*** Records for this task

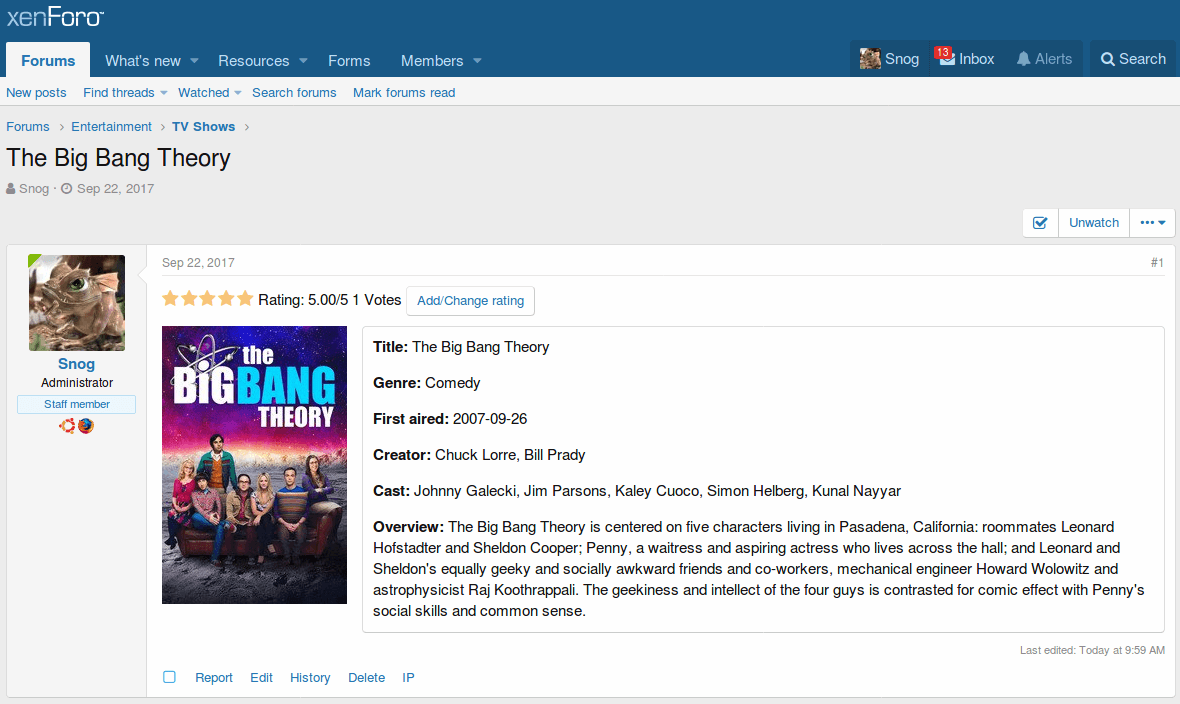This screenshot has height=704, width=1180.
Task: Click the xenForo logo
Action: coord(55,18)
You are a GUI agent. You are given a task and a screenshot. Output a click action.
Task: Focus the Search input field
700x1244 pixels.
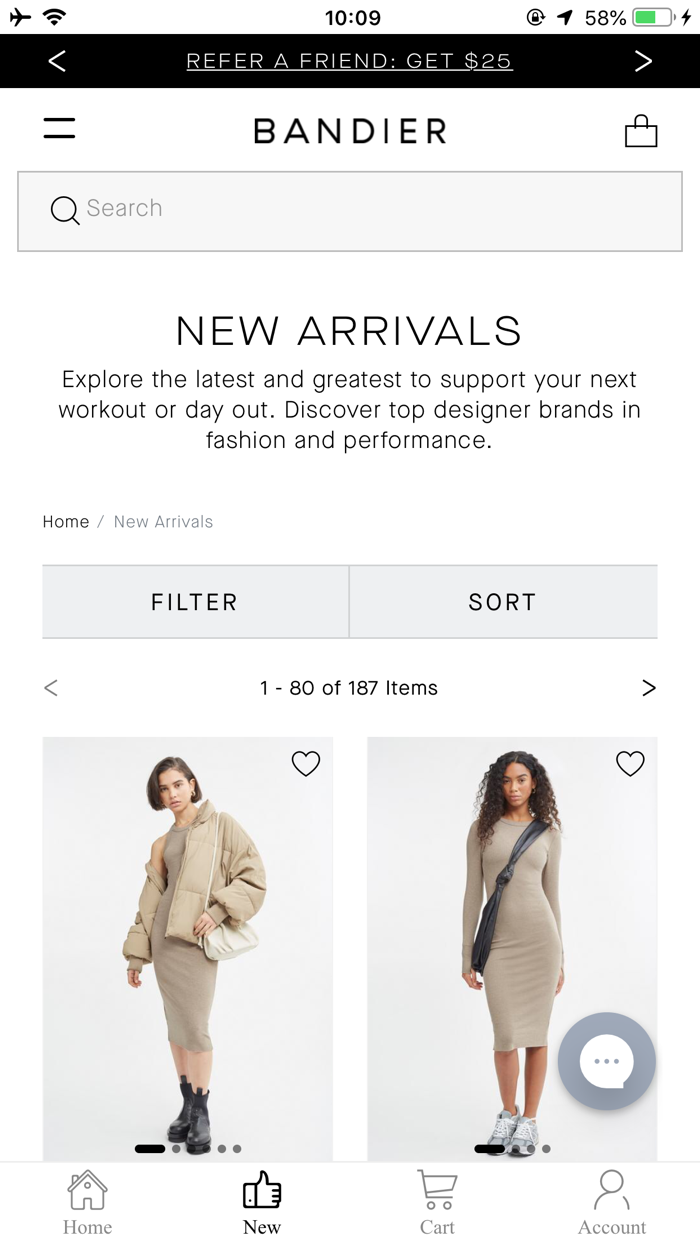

******

▸ Problem details:
Copy the final stretch of the entries exactly: the line containing "Task: Focus the Search input field" and every line after it through the last. Include no pictures and nothing more.

▸ Answer to this task:
Task: Focus the Search input field
700x1244 pixels.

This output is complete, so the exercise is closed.